======== Raw data ========

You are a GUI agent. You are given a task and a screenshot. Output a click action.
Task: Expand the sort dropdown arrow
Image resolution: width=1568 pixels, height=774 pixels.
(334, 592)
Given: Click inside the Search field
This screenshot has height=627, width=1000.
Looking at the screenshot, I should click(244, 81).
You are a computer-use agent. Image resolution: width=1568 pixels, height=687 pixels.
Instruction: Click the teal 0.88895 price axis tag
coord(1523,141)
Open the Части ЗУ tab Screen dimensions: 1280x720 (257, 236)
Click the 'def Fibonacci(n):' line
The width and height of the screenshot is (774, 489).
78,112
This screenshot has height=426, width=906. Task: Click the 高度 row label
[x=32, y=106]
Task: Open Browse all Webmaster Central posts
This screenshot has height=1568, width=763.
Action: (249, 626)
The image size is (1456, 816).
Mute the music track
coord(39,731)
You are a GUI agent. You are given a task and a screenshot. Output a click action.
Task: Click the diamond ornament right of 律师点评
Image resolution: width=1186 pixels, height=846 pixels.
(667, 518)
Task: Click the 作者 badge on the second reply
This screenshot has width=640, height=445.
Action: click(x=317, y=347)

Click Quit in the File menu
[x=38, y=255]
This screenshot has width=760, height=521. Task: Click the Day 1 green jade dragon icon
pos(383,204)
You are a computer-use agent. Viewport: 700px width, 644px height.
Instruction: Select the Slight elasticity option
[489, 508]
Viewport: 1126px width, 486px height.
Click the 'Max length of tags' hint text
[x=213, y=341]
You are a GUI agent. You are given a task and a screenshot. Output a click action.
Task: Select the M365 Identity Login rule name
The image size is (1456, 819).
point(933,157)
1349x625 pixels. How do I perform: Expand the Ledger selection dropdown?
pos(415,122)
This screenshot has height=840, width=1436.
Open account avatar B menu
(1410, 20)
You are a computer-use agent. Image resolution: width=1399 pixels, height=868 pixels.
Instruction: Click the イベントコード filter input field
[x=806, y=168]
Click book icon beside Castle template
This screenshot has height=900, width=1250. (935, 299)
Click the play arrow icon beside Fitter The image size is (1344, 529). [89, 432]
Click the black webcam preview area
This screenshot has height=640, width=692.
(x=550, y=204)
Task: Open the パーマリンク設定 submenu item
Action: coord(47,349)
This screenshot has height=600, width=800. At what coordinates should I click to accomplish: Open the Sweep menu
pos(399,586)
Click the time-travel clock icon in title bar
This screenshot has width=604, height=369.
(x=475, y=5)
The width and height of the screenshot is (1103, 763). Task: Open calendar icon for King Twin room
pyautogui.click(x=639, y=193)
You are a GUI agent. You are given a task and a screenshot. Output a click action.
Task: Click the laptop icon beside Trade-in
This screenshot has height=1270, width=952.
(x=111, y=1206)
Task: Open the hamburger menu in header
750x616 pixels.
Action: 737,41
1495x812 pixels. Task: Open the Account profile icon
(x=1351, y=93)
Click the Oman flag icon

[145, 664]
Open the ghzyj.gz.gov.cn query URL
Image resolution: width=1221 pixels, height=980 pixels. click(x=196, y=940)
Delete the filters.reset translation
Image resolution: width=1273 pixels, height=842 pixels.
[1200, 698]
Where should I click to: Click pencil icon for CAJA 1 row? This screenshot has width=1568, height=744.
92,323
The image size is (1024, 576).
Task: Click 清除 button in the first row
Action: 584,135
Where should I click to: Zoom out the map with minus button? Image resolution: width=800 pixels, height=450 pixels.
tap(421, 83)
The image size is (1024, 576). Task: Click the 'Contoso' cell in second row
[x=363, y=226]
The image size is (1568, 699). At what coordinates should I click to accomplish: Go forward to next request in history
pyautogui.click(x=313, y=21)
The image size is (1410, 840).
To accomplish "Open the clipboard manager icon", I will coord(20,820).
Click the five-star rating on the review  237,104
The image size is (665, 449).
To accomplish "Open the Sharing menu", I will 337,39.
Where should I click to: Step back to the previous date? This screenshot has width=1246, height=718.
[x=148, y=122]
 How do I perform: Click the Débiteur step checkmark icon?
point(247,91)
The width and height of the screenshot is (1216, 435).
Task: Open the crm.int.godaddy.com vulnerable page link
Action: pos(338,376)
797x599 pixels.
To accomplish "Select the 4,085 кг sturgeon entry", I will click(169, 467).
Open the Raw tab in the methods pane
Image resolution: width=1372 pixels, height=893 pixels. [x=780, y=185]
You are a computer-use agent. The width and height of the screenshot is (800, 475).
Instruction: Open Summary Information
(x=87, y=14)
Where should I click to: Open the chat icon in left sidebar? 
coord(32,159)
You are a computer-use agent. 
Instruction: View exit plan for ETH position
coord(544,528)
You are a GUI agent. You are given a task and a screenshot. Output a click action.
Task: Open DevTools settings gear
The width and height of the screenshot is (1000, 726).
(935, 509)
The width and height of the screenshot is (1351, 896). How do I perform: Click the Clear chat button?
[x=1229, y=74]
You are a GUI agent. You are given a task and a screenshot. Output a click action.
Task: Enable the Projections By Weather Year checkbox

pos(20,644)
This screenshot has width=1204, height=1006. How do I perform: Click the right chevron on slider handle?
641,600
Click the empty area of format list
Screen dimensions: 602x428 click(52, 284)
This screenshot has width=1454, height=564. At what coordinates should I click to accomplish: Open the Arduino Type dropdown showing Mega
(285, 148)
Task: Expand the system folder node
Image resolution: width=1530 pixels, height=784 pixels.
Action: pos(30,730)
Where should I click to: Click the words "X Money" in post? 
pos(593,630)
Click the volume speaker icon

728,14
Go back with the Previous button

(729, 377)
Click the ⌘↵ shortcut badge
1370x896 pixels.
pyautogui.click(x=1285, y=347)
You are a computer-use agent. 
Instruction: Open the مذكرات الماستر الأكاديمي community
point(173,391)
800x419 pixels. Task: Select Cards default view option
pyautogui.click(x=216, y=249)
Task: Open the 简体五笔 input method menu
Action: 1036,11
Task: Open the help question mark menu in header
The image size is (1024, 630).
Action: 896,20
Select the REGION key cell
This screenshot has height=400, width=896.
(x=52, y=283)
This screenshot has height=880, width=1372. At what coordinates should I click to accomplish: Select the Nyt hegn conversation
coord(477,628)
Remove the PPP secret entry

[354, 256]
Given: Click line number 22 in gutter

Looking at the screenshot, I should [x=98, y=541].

========

--- Exercise goal ---
Reproduce verbatim everything in the material from the line containing "This screenshot has width=1454, height=564." down to the end of the material, including both of those lines.

--- Exercise solution ---
This screenshot has width=1454, height=564. At what coordinates should I click to accomplish: Open the Arduino Type dropdown showing Mega
(285, 148)
Task: Expand the system folder node
Image resolution: width=1530 pixels, height=784 pixels.
Action: pos(30,730)
Where should I click to: Click the words "X Money" in post? 
pos(593,630)
Click the volume speaker icon

728,14
Go back with the Previous button

(729, 377)
Click the ⌘↵ shortcut badge
1370x896 pixels.
pyautogui.click(x=1285, y=347)
You are a computer-use agent. 
Instruction: Open the مذكرات الماستر الأكاديمي community
point(173,391)
800x419 pixels. Task: Select Cards default view option
pyautogui.click(x=216, y=249)
Task: Open the 简体五笔 input method menu
Action: 1036,11
Task: Open the help question mark menu in header
The image size is (1024, 630).
Action: 896,20
Select the REGION key cell
This screenshot has height=400, width=896.
(x=52, y=283)
This screenshot has height=880, width=1372. At what coordinates should I click to accomplish: Select the Nyt hegn conversation
coord(477,628)
Remove the PPP secret entry

[354, 256]
Given: Click line number 22 in gutter

Looking at the screenshot, I should [x=98, y=541].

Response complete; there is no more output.